■ **TASK REQUIREMENTS**:
From the first line to the last, please write out the data exactly.

[Recorded data]
BEGIN

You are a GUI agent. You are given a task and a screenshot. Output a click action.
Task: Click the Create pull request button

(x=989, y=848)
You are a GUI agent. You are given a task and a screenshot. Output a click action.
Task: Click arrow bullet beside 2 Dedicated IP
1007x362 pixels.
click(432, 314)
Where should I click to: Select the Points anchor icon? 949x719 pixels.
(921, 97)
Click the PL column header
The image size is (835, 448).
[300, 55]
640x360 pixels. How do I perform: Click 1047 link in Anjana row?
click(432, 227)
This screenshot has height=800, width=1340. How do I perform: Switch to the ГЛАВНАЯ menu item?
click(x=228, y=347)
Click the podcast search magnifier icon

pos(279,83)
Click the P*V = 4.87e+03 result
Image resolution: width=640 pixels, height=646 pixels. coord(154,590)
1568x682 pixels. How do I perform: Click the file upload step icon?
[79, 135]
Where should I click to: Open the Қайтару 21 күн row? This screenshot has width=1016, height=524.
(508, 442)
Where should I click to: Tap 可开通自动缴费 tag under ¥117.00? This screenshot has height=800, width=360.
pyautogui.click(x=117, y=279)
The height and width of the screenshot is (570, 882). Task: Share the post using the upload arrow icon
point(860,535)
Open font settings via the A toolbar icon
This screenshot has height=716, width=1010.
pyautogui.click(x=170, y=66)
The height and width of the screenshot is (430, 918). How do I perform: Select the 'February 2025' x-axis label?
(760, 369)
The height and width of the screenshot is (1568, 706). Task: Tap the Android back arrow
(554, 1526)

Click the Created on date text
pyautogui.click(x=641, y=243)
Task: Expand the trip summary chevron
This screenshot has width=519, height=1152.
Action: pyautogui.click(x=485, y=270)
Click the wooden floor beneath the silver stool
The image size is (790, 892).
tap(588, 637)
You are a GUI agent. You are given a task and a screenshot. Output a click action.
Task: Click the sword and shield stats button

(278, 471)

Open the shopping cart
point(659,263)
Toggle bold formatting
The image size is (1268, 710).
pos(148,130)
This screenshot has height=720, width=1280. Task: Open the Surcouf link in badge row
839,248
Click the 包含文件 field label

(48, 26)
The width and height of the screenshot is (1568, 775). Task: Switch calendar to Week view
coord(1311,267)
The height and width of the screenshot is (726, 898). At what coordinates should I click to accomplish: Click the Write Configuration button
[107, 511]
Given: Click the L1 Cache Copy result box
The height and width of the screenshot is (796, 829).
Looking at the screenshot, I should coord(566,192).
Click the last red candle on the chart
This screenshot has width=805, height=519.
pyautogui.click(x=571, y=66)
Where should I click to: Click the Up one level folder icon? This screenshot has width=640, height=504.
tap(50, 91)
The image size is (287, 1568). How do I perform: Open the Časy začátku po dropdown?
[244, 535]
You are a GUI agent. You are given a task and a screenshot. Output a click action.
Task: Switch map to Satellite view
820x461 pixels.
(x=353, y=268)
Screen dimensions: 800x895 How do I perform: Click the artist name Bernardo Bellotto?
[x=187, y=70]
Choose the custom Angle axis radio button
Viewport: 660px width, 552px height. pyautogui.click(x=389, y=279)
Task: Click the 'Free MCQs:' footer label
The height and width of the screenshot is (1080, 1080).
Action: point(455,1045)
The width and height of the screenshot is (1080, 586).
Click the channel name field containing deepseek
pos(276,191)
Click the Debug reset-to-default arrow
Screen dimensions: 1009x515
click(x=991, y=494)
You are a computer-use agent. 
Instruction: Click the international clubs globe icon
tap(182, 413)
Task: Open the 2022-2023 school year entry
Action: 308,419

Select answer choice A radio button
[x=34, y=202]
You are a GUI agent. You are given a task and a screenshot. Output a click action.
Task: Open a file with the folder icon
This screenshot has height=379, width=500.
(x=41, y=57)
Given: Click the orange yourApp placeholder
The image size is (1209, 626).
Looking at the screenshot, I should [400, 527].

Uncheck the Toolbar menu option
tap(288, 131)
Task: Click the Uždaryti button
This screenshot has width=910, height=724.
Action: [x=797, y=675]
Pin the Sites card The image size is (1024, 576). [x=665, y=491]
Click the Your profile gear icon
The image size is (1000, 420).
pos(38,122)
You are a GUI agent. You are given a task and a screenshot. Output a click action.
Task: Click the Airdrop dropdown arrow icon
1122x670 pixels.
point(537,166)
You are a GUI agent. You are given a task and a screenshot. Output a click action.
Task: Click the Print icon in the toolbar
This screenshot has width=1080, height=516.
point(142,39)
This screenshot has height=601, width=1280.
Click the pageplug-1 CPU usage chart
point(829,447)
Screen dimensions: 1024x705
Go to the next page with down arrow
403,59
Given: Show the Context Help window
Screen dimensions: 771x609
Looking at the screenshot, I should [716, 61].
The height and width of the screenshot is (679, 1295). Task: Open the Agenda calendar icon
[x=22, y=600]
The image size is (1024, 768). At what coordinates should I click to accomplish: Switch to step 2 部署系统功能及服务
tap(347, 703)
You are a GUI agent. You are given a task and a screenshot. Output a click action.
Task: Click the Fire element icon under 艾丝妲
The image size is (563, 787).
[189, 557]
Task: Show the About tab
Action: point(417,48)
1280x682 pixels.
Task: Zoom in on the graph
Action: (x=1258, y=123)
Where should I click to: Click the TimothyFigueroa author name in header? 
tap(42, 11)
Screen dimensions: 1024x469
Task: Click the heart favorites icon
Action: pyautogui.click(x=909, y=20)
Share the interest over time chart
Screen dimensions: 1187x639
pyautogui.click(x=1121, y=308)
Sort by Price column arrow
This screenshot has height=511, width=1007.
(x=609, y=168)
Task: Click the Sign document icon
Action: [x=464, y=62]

END

■ **TASK RESPONSE**:
You are a GUI agent. You are given a task and a screenshot. Output a click action.
Task: Click the Create pull request button

(x=989, y=848)
You are a GUI agent. You are given a task and a screenshot. Output a click action.
Task: Click arrow bullet beside 2 Dedicated IP
1007x362 pixels.
click(432, 314)
Where should I click to: Select the Points anchor icon? 949x719 pixels.
(921, 97)
Click the PL column header
The image size is (835, 448).
[300, 55]
640x360 pixels. How do I perform: Click 1047 link in Anjana row?
click(432, 227)
This screenshot has height=800, width=1340. How do I perform: Switch to the ГЛАВНАЯ menu item?
click(x=228, y=347)
Click the podcast search magnifier icon

pos(279,83)
Click the P*V = 4.87e+03 result
Image resolution: width=640 pixels, height=646 pixels. coord(154,590)
1568x682 pixels. How do I perform: Click the file upload step icon?
[79, 135]
Where should I click to: Open the Қайтару 21 күн row? This screenshot has width=1016, height=524.
(508, 442)
Where should I click to: Tap 可开通自动缴费 tag under ¥117.00? This screenshot has height=800, width=360.
pyautogui.click(x=117, y=279)
The height and width of the screenshot is (570, 882). Task: Share the post using the upload arrow icon
point(860,535)
Open font settings via the A toolbar icon
This screenshot has height=716, width=1010.
pyautogui.click(x=170, y=66)
The height and width of the screenshot is (430, 918). How do I perform: Select the 'February 2025' x-axis label?
(760, 369)
The height and width of the screenshot is (1568, 706). Task: Tap the Android back arrow
(554, 1526)

Click the Created on date text
pyautogui.click(x=641, y=243)
Task: Expand the trip summary chevron
This screenshot has width=519, height=1152.
Action: pyautogui.click(x=485, y=270)
Click the wooden floor beneath the silver stool
The image size is (790, 892).
tap(588, 637)
You are a GUI agent. You are given a task and a screenshot. Output a click action.
Task: Click the sword and shield stats button

(278, 471)

Open the shopping cart
point(659,263)
Toggle bold formatting
The image size is (1268, 710).
pos(148,130)
This screenshot has height=720, width=1280. Task: Open the Surcouf link in badge row
839,248
Click the 包含文件 field label

(48, 26)
The width and height of the screenshot is (1568, 775). Task: Switch calendar to Week view
coord(1311,267)
The height and width of the screenshot is (726, 898). At what coordinates should I click to accomplish: Click the Write Configuration button
[107, 511]
Given: Click the L1 Cache Copy result box
The height and width of the screenshot is (796, 829).
Looking at the screenshot, I should coord(566,192).
Click the last red candle on the chart
This screenshot has width=805, height=519.
pyautogui.click(x=571, y=66)
Where should I click to: Click the Up one level folder icon? This screenshot has width=640, height=504.
tap(50, 91)
The image size is (287, 1568). How do I perform: Open the Časy začátku po dropdown?
[244, 535]
You are a GUI agent. You are given a task and a screenshot. Output a click action.
Task: Switch map to Satellite view
820x461 pixels.
(x=353, y=268)
Screen dimensions: 800x895 How do I perform: Click the artist name Bernardo Bellotto?
[x=187, y=70]
Choose the custom Angle axis radio button
Viewport: 660px width, 552px height. pyautogui.click(x=389, y=279)
Task: Click the 'Free MCQs:' footer label
The height and width of the screenshot is (1080, 1080).
Action: point(455,1045)
The width and height of the screenshot is (1080, 586).
Click the channel name field containing deepseek
pos(276,191)
Click the Debug reset-to-default arrow
Screen dimensions: 1009x515
click(x=991, y=494)
You are a computer-use agent. 
Instruction: Click the international clubs globe icon
tap(182, 413)
Task: Open the 2022-2023 school year entry
Action: 308,419

Select answer choice A radio button
[x=34, y=202]
You are a GUI agent. You are given a task and a screenshot. Output a click action.
Task: Open a file with the folder icon
This screenshot has height=379, width=500.
(x=41, y=57)
Given: Click the orange yourApp placeholder
The image size is (1209, 626).
Looking at the screenshot, I should [400, 527].

Uncheck the Toolbar menu option
tap(288, 131)
Task: Click the Uždaryti button
This screenshot has width=910, height=724.
Action: [x=797, y=675]
Pin the Sites card The image size is (1024, 576). [x=665, y=491]
Click the Your profile gear icon
The image size is (1000, 420).
pos(38,122)
You are a GUI agent. You are given a task and a screenshot. Output a click action.
Task: Click the Airdrop dropdown arrow icon
1122x670 pixels.
point(537,166)
You are a GUI agent. You are given a task and a screenshot. Output a click action.
Task: Click the Print icon in the toolbar
This screenshot has width=1080, height=516.
point(142,39)
This screenshot has height=601, width=1280.
Click the pageplug-1 CPU usage chart
point(829,447)
Screen dimensions: 1024x705
Go to the next page with down arrow
403,59
Given: Show the Context Help window
Screen dimensions: 771x609
Looking at the screenshot, I should [716, 61].
The height and width of the screenshot is (679, 1295). Task: Open the Agenda calendar icon
[x=22, y=600]
The image size is (1024, 768). At what coordinates should I click to accomplish: Switch to step 2 部署系统功能及服务
tap(347, 703)
You are a GUI agent. You are given a task and a screenshot. Output a click action.
Task: Click the Fire element icon under 艾丝妲
The image size is (563, 787).
[189, 557]
Task: Show the About tab
Action: point(417,48)
1280x682 pixels.
Task: Zoom in on the graph
Action: (x=1258, y=123)
Where should I click to: Click the TimothyFigueroa author name in header? 
tap(42, 11)
Screen dimensions: 1024x469
Task: Click the heart favorites icon
Action: pyautogui.click(x=909, y=20)
Share the interest over time chart
Screen dimensions: 1187x639
pyautogui.click(x=1121, y=308)
Sort by Price column arrow
This screenshot has height=511, width=1007.
(x=609, y=168)
Task: Click the Sign document icon
Action: [x=464, y=62]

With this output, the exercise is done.